It was a slow song to write because I wasn’t sure where to go next and I think what makes her interesting as a character is that she hasn’t figured it all out, she’s just realising that something’s fucked up. She has a sense of her power – the remembrance of being a little kid that wants something. And I like that she was at that place in her story.

Is Hadestown going to be licensed out as an opera?

Yeah we’re working on it. It’s been kind of crazy. Originally the show began as a theatre show. Totally DIY – we did it in Vermont and it was all friends of ours who put it on. And then the record came out and the whole thing moved into concert world because we were touring and that was an audio show – no-one was dressed up or anything. So we really want to put it on again. It killed me because people have heard the record and they’re like, ‘Oh I’d love to put this on at my university,’ or something. And we’re like, ‘Can you wait a year?’ because we’re hoping to mount it ourselves again and then publish it. We’re working with someone in L.A. on developing that.

Will you play Euridyce?

I don’t think so, I’m not a great actor! I think it deserves someone who could really physically embody the character. That’s what we’re shooting for. But I am working on a couple more songs for it.

What gaps are you filling with those songs?

It’s funny to talk about… but I think, on the recording, the first act is really energetic then the second act descends into this slow dark place – and that’s kind of necessary, but also I sort of want there to be a moment of lift and redemption. And there’s a couple of other things like the Persephone character is such an interesting character, but she doesn’t really appear ’til halfway through the show and so giving her a little more back story. Some stuff like that… I’ll try not to fuck it up!

Your writing is really characterful. Do you write short stories or novels or poetry as well?

I wish I did. I mean Hadestown was really an education in that storytelling in that it has multiple characters and they all interact with each other and the arc of what a story can be. I definitely want to do more stuff like that – more operas and things.

I’ve always loved that tradition of storytelling even just in individual songs. I love English and Scottish and Irish folk ballads – long ones with many verses, eight minutes long or whatever. That scene exists in the States too with a certain kind of songwriting that’s very narrative. I’ve always just been drawn to that – what kind of story you could tell.

——————————

DIRECTIVES »
1 – How would you render this sentence from the Hadestown interview in Spanish: "Originally the show began as a theatre show."
2 – Can you resume the Hadestown interview from its final sentence onward?

COLLECTED DATA »
——————————

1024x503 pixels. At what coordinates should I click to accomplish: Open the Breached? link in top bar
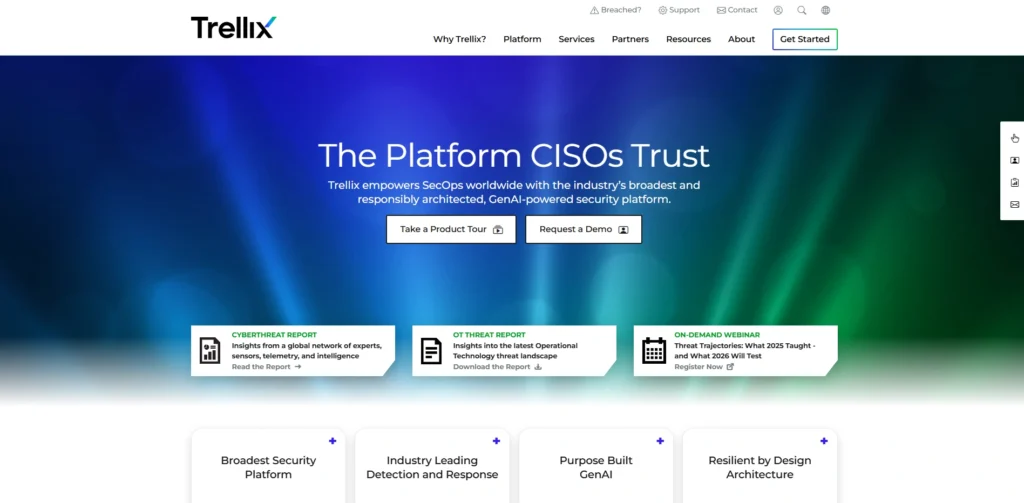(615, 10)
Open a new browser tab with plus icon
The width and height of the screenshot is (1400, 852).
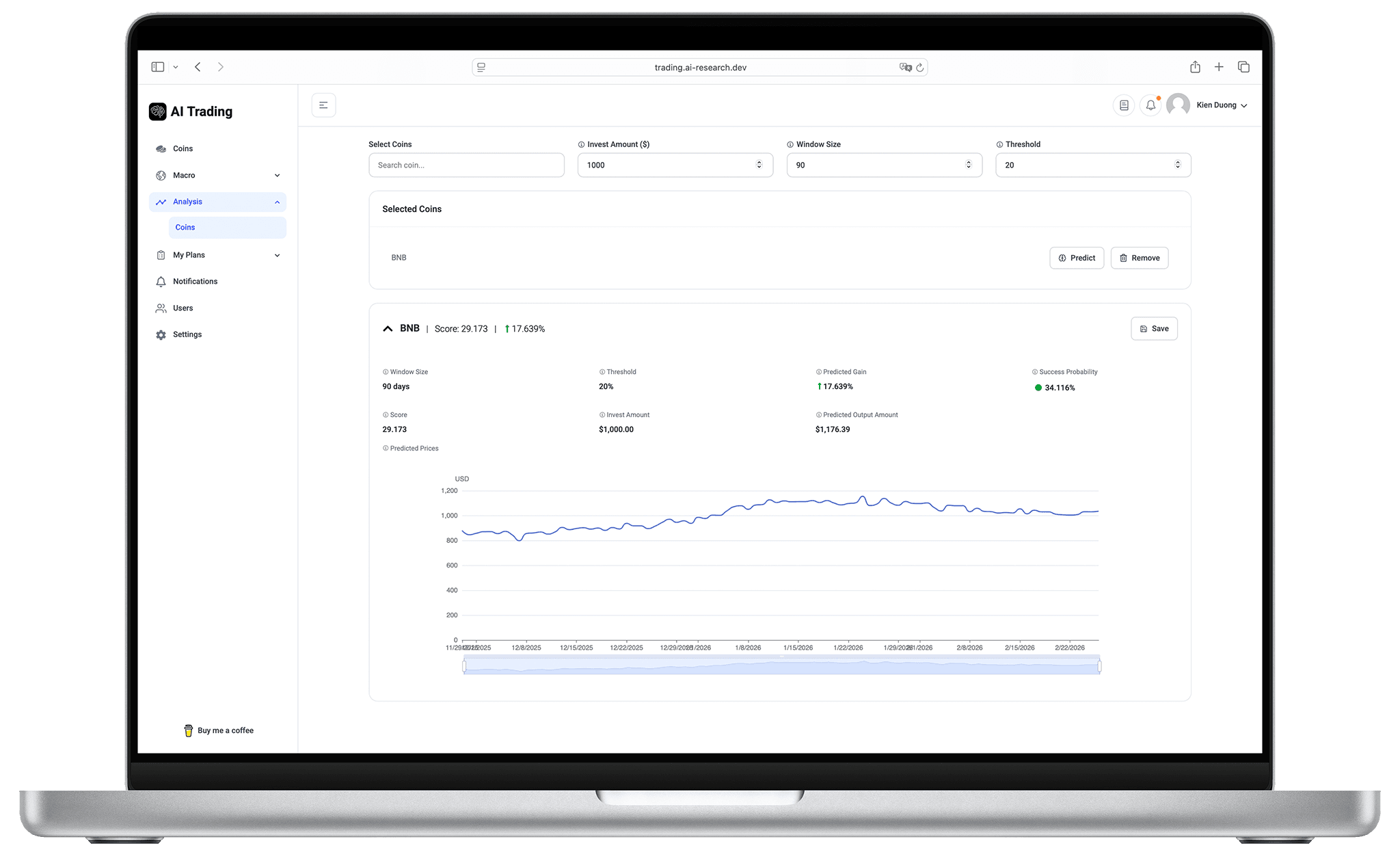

——————————

SOLVED PROBLEMS »
1 – Originalmente, el espectáculo comenzó como una obra de teatro.

2 –
A couple of years ago when we interviewed you, you mentioned you were working on an album of British Folk songs with Jefferson Hamer…

I just saw Jefferson last week we played one of our ballads at the Cambridge Folk Festival.

I love coming to England and I love singing those English songs because the language is so exotic for me. But it is English. There’s this crazy longing to be the other thing and there’s this exoticness and romance in the kind of words people use over here. Of course we understand them because it’s English but it feels so different from the way people talk in the States.

That record should come out in February, I’m hoping. But it’s really interesting as an American – and with Jefferson, we really co-arranged everything. We sat there and line-by-line we’d decide – maybe we would choose a line from a version that we really loved or maybe if the line didn’t seem to be in any of the versions we would make it up but we would try really hard to stay consistent with the style of the song.

There were certain words that seemed hard to pull off as an American. So like ‘mantle’ is a very beautiful word or ‘bower’ there’s a lot of words but sometimes you just can’t replace them because the poetry is so good. But it would be great if Americans could listen to those stories and comprehend them in real time, you know – not have to get out the books. So that’s the line we’re walking.

Were you educated by your parents about folk music?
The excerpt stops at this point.